Task details: What is the count of lines in the listing below that hold the string "computer"? Reply with that number alone.
--- START ---
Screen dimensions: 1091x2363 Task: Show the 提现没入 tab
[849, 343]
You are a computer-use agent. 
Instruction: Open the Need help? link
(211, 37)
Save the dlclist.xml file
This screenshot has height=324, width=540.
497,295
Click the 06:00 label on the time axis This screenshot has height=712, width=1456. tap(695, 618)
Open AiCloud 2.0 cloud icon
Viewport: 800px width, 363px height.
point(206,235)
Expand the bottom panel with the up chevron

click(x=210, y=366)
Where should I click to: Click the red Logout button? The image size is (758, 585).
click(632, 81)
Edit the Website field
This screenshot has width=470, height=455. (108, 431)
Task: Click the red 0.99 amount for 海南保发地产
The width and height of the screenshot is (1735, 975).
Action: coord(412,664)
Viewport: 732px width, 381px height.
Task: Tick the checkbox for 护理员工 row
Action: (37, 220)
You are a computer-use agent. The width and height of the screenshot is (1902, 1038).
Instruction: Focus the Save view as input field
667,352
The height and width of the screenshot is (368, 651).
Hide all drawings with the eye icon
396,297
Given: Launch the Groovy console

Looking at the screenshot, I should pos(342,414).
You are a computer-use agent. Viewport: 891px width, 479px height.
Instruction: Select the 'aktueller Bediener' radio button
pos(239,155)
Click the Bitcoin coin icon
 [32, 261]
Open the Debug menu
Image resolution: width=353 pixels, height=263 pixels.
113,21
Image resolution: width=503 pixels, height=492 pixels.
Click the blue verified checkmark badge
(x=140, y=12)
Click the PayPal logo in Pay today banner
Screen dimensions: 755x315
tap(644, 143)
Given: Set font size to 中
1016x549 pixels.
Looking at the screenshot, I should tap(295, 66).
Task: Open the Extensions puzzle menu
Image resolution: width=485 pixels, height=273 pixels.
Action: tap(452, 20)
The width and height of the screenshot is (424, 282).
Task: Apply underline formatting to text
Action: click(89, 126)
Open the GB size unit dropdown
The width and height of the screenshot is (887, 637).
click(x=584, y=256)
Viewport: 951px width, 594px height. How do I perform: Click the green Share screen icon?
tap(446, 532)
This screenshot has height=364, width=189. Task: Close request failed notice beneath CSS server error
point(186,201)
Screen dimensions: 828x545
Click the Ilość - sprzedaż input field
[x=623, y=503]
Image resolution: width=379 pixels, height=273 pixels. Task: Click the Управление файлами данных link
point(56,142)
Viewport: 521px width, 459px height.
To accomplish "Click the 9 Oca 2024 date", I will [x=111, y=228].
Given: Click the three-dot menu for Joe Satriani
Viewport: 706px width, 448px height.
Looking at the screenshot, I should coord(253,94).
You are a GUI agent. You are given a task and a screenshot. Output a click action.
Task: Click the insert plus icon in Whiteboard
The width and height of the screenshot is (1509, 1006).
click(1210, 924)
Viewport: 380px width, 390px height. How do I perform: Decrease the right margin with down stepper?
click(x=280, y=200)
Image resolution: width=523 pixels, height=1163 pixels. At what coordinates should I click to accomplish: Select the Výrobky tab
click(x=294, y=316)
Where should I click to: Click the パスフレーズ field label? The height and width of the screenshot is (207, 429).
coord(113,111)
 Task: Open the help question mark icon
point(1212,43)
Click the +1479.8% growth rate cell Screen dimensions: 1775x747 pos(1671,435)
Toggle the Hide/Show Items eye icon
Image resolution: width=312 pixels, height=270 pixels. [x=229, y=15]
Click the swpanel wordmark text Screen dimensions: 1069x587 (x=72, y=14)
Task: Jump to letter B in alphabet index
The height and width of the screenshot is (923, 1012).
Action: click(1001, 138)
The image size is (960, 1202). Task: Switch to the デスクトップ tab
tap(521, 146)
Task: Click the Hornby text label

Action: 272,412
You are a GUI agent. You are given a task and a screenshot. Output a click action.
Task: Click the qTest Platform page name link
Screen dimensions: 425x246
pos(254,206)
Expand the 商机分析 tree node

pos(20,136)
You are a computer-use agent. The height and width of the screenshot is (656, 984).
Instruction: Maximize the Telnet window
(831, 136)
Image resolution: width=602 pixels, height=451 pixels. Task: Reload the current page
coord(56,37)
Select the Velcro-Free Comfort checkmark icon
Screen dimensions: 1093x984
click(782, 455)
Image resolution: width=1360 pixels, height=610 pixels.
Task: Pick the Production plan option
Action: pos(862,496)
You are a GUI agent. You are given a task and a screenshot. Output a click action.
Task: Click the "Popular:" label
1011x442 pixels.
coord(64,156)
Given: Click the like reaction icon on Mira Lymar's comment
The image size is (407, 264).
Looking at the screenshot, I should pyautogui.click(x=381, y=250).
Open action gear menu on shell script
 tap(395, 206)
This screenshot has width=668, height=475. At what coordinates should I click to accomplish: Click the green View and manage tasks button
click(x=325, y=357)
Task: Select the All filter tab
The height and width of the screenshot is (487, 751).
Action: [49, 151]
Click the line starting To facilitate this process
--- END ---
Task output: 4